TEXT EXCERPT:
▽

The bear crawl exercise is one of those workouts that if you are unfamiliar with it and then randomly see it being done, will probably have you thinking that you took a wrong turn somewhere and ended up in a random place that only looks like your gym. Those who are familiar with it would likely gladly inform you that despite how odd it might look, this exercise is often included in intermediate and advanced crossfit and other high intensity workout programs because of its numerous benefits. If you are curious about how crawling – an activity often left to babies – could possibly improve your fitness and strength, then you are in the right place. In today’s article, we shall be taking you through how to do this workout, outline some bear crawl benefits, tell you which muscles benefit the most from bear crawls, and much more.
What Is The Bear Crawl Exercise?
Before getting into the bear crawl exercise benefits, what is this exercise and how do you do it?
At a quick glance, the bear crawl looks quite similar to the baby crawl, however, the two are not the same. With the baby crawl, your bodyweight is supported with the hands (palms) and the knees with the toes doing little to no work. On the other hand, with the bear crawl, you support your weight on your hands and toes rather than your knees.

△

ENTRIES:
▽

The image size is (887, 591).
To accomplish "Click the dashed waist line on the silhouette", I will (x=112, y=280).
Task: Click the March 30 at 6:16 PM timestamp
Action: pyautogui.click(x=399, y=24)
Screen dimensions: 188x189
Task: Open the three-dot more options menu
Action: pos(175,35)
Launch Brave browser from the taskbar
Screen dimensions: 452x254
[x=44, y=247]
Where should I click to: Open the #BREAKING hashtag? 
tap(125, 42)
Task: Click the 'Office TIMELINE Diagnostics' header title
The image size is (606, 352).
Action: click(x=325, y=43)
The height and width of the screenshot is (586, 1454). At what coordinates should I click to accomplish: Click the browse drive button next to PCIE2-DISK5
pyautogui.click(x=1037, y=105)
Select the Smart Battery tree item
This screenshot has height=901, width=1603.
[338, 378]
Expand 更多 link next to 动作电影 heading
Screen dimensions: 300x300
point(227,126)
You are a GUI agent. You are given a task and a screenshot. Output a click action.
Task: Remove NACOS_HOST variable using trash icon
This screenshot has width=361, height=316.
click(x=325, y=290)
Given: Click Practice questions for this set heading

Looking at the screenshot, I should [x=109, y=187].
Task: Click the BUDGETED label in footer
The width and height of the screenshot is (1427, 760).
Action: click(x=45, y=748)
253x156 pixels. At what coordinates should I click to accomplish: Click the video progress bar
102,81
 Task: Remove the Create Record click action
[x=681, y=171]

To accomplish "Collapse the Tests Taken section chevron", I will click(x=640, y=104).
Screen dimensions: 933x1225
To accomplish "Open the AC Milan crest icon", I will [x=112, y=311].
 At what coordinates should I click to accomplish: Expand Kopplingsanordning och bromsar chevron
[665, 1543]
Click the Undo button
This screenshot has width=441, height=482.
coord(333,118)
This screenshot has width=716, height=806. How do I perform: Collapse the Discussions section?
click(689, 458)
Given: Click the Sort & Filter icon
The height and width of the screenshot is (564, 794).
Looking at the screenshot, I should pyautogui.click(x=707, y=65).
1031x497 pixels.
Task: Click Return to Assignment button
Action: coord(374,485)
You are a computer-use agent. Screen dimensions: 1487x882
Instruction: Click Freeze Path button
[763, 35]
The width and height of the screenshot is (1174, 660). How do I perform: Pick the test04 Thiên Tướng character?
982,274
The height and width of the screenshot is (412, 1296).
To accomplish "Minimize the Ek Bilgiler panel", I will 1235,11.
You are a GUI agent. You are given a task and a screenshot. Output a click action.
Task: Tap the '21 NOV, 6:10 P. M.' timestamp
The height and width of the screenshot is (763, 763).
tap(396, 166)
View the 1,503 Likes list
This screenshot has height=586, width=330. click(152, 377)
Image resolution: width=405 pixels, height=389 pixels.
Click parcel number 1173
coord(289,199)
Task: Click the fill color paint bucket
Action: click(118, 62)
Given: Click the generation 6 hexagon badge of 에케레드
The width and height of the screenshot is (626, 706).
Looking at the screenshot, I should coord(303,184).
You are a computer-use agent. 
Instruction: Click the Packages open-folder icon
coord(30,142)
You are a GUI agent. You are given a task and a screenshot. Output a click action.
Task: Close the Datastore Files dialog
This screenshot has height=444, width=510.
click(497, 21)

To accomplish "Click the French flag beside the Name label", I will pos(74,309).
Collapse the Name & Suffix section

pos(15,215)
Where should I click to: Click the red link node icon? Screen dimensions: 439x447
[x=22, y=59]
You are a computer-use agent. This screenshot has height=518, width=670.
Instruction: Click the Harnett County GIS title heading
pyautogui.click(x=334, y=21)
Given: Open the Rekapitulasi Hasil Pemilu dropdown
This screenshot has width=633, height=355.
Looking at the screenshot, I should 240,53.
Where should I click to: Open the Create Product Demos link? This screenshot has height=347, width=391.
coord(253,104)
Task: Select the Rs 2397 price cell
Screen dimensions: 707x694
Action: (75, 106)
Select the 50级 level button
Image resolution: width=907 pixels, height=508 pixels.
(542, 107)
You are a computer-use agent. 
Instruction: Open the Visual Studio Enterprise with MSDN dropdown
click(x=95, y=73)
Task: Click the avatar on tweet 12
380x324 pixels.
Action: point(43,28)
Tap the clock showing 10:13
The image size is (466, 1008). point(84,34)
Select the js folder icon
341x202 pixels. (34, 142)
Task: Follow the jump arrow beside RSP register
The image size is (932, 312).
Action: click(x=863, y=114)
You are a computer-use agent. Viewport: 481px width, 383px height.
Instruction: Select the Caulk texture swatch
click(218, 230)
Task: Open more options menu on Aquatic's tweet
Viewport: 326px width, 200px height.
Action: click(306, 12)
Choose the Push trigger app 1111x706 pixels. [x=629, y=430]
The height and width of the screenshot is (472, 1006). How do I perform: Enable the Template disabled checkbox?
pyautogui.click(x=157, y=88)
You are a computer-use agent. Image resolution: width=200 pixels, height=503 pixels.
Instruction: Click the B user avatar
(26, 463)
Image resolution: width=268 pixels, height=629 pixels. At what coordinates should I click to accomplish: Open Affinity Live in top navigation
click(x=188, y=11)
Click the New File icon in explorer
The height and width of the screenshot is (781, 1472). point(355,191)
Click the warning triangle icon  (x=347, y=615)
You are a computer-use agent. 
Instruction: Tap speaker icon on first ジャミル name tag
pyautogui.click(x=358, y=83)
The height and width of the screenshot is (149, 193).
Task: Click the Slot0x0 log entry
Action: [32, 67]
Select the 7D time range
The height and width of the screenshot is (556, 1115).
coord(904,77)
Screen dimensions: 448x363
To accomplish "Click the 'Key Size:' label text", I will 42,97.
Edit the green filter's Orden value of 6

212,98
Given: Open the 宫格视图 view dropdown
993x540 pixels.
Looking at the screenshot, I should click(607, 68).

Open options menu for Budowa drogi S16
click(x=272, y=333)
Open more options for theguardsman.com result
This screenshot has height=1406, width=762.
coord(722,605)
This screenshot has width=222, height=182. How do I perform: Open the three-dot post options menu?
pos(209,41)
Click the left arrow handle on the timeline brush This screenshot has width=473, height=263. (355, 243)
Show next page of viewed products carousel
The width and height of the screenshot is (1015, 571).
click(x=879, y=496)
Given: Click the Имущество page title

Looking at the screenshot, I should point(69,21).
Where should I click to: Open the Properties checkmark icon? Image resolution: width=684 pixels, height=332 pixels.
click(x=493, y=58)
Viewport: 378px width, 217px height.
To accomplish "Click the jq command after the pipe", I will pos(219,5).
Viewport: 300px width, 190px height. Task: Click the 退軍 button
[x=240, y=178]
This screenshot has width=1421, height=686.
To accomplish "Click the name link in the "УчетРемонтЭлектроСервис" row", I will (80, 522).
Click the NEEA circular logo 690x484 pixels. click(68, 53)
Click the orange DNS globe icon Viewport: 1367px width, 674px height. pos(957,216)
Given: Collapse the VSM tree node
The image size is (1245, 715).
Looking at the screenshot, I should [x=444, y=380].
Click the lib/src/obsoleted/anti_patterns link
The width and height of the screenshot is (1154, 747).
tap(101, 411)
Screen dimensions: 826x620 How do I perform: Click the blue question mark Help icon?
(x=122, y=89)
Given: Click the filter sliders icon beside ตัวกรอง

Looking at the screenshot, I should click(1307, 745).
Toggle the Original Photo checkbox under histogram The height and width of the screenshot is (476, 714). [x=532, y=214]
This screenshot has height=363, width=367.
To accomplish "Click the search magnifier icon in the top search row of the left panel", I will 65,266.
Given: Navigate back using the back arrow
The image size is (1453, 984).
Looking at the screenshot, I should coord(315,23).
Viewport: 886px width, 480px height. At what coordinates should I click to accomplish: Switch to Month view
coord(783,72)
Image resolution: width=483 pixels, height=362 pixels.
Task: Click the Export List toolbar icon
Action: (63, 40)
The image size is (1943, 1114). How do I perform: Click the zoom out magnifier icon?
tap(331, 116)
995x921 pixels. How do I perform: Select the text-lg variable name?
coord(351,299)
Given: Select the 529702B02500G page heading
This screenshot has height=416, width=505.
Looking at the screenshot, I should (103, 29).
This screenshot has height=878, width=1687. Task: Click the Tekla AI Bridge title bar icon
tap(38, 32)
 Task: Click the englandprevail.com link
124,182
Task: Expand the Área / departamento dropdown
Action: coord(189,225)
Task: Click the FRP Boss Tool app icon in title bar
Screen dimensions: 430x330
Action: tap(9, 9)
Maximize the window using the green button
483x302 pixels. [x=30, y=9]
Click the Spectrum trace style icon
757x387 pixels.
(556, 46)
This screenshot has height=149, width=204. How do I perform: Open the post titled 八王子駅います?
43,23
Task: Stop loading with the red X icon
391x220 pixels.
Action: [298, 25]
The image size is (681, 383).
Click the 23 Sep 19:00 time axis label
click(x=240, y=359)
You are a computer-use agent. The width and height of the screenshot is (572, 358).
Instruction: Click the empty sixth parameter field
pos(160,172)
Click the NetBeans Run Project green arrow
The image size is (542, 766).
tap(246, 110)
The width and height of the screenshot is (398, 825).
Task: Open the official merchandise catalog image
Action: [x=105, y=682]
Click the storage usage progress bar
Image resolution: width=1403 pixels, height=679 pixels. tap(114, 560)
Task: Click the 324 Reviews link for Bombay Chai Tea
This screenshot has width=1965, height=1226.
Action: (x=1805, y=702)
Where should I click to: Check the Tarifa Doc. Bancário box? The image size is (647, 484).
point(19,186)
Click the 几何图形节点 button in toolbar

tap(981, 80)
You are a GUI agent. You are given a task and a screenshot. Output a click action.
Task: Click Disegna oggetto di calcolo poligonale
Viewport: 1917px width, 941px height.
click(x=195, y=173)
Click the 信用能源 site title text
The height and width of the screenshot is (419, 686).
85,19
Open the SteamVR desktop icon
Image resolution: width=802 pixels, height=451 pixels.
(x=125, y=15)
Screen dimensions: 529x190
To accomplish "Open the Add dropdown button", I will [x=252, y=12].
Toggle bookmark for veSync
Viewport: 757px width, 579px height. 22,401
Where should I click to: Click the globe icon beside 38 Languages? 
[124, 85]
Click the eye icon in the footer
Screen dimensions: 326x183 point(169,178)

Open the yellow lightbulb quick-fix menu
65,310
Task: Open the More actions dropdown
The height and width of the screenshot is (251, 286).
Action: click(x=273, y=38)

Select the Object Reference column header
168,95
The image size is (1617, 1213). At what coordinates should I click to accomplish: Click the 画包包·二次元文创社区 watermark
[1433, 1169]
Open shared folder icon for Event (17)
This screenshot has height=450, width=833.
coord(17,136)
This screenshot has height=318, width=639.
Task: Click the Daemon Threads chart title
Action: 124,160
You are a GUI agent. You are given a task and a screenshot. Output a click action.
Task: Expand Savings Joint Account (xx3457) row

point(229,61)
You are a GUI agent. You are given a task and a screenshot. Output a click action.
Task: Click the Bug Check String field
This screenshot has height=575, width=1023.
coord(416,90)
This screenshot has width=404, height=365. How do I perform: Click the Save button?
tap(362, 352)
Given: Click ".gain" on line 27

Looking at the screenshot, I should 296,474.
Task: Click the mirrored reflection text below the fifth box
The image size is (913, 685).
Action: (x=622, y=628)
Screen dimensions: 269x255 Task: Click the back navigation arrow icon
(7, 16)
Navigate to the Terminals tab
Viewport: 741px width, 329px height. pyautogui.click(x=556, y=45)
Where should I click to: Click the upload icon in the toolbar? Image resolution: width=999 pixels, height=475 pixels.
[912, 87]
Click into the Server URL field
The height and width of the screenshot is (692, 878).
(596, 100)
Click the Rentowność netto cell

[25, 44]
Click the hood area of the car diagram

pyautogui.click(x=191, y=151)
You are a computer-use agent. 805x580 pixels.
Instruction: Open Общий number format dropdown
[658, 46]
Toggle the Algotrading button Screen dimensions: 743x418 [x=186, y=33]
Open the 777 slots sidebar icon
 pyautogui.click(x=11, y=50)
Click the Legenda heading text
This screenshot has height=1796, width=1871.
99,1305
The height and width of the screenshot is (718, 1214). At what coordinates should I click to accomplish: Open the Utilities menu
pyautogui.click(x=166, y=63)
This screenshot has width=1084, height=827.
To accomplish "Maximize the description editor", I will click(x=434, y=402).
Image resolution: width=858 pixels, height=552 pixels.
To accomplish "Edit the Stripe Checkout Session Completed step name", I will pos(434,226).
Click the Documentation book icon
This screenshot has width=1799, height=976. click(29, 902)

△

TASK STATEMENT: Retype the entire bear crawl text word for word. The listing is separate material and has nothing to do with the bear crawl text.

REPLY TO THE TASK:
The bear crawl exercise is one of those workouts that if you are unfamiliar with it and then randomly see it being done, will probably have you thinking that you took a wrong turn somewhere and ended up in a random place that only looks like your gym. Those who are familiar with it would likely gladly inform you that despite how odd it might look, this exercise is often included in intermediate and advanced crossfit and other high intensity workout programs because of its numerous benefits. If you are curious about how crawling – an activity often left to babies – could possibly improve your fitness and strength, then you are in the right place. In today’s article, we shall be taking you through how to do this workout, outline some bear crawl benefits, tell you which muscles benefit the most from bear crawls, and much more.
What Is The Bear Crawl Exercise?
Before getting into the bear crawl exercise benefits, what is this exercise and how do you do it?
At a quick glance, the bear crawl looks quite similar to the baby crawl, however, the two are not the same. With the baby crawl, your bodyweight is supported with the hands (palms) and the knees with the toes doing little to no work. On the other hand, with the bear crawl, you support your weight on your hands and toes rather than your knees.